### Instructions
(A) In the biography of Louie Alas, why did Bill Bayno receive heavy criticism from the Basketball Coaches Association of the Philippines?
(B) From the biography of Louie Alas, extract the passage starting at "In 2007, he" and ending at "mighty Red Lions.".

### Text for analysis
▼▼▼
Francisco Luis "Louie" Alas (born October 10, 1963) is a Filipino basketball head coach. He is the former head coach of the Letran Knights in the National Collegiate Athletic Association, and Philippine Patriots in the ASEAN Basketball League. He was also a former coach of Mobiline from 2000 to 2001 in the Philippine Basketball Association.

Playing career

Alas' basketball career began in Adamson University in the University Athletic Association of the Philippines where he played for the school's team Adamson Falcons. In the PABL, he played for ESQ, Purefoods, Philips Sardines and Burger Machine.

He also used to work in the Philippine Sports Commission.

Coaching career

His first coaching job was with the Saint Francis of Assisi Baby Doves in Las Piñas. Afterwards, he moved to Las Piñas College. For a time, Alas used to be an assistant coach in Adamson University.

PBA and MBA

He had started as an assistant coach for Purefoods Corned Beef Cowboys under Eric Altamirano from 1997 to 1998. Later on, he transferred to the now-defunct Metropolitan Basketball Association.

Alas was supposed to handle another MBA team, the Batangas Blades when the PBA's Mobiline Phone Pals gave him an offer a chance to coach, and immediately took it. Prior to this, Mobiline was struggling under Eric Altamirano who have been fired together with the whole coaching staff. While in the PBA, he led the Phone Pals to its best record in the elimination phase of the Governor's Cup in 2000 and 2001 but all ended up losing in the semis. The Pop Cola Panthers was the first PBA team to offer him a coaching job but decided to stick with the Metrostars.

Controversy

However, before the 2002 season, Alas was fired from the team. According to reports, Alas angered top Mobiline officials when he chose Gilbert Demape over John Arigo as the team's top rookie draft pick. But he denied this allegation, saying that he had a series of meetings with the owners, and was given the freedom to decide on what he felt was best for the team. On December 3, 2001, Mobiline announced that Alas had stepped down as the team's head coach.

Alas was replaced by American Bill Bayno who immediately received heavy criticism from the nationalist Basketball Coaches Association of the Philippines due to his nationality.

NCAA and PBL

In 1998, Alas barged into NCAA territory with Letran. He immediately captured that year's championship trophy by sweeping the San Sebastian Stags in a best-of-three series.

In 2003, his Letran Knights will face the Stags again in the finals and once again he prevailed thanks to the heroics of Boyet Bautista, Aaron Aban and Jonathan Pinera. Right after the title win, the Knights joined the Philippine Basketball League under the name of Toyota Otis-Letran. The Knights captured the third-place trophy in the league's Unity Cup after beating defending champions Hapee Toothpaste Sparklers. In the 2006 PBL Unity Cup, he led Toyota to its first finals appearance only to lose to the Harbour Centre Portmasters in the pivotal fifth game in their best-of-5 series.

In 2005, he gave Letran its 16th NCAA Championship by beating the PCU Dolphins 2–1 in their epic championship series despite being down 0–1. They also ended the eliminations with a 13–1 win–loss card which is their best record since 1950.

In 2007, he suffered his very first NCAA championship loss in the hands of the San Beda Red Lions who swept them in two games. during the championship series, basketball analysts were very aware of his coaching mystique that some believed he can pull off an upset against the mighty Red Lions.
▲▲▲
[Records from a data collection]
▼▼▼
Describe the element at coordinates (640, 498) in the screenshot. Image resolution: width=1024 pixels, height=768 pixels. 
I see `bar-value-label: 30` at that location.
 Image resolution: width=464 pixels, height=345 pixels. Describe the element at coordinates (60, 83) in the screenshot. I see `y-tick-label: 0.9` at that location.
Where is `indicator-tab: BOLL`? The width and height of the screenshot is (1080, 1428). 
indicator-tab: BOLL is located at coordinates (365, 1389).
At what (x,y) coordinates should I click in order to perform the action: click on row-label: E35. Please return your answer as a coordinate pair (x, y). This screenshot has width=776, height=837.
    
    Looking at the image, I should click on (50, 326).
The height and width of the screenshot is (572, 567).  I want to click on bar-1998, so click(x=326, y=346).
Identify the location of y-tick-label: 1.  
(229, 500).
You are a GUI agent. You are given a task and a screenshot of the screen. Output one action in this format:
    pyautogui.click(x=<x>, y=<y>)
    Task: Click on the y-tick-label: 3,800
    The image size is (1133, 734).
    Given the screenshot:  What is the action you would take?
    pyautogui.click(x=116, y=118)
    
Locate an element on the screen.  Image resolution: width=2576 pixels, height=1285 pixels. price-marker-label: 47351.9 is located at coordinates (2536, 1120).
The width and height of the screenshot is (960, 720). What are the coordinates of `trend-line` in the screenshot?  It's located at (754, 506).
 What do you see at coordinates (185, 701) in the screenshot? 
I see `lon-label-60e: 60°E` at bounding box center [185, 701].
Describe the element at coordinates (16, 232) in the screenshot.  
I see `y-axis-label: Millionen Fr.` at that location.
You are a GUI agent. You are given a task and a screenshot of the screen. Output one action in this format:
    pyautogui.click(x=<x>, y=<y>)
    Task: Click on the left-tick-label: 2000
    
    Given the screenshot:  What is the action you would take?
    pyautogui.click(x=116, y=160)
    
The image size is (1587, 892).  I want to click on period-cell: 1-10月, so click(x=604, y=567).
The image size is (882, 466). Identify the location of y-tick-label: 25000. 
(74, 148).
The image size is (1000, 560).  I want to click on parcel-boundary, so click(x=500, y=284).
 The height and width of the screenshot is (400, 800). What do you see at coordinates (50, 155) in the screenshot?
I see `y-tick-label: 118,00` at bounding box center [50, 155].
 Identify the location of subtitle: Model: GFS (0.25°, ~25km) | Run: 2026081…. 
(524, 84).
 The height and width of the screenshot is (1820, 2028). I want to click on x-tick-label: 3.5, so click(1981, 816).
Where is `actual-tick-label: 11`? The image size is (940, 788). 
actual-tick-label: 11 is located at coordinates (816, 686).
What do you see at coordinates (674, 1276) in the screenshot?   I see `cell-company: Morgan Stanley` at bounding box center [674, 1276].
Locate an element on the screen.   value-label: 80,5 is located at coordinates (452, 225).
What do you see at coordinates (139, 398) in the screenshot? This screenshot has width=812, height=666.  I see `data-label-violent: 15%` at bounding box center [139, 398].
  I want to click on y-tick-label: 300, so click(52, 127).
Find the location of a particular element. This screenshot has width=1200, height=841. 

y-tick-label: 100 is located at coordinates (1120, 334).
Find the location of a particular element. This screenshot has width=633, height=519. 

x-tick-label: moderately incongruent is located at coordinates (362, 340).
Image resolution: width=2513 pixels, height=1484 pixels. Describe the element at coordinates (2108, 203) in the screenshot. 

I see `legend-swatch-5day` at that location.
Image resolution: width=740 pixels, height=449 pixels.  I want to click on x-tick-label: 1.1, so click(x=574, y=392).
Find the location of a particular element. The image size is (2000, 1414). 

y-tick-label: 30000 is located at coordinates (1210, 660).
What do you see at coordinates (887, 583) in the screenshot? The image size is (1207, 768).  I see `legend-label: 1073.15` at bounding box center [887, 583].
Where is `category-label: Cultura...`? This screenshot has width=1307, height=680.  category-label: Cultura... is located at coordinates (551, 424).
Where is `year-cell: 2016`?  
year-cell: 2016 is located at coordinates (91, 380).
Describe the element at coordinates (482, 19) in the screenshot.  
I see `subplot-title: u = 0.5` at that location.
▲▲▲
### Results by task
(A) Bill Bayno, who replaced Alas as Mobiline's head coach, was criticized because of his nationality. He was American, and the association was nationalist.

(B)
In 2007, he suffered his very first NCAA championship loss in the hands of the San Beda Red Lions who swept them in two games. during the championship series, basketball analysts were very aware of his coaching mystique that some believed he can pull off an upset against the mighty Red Lions.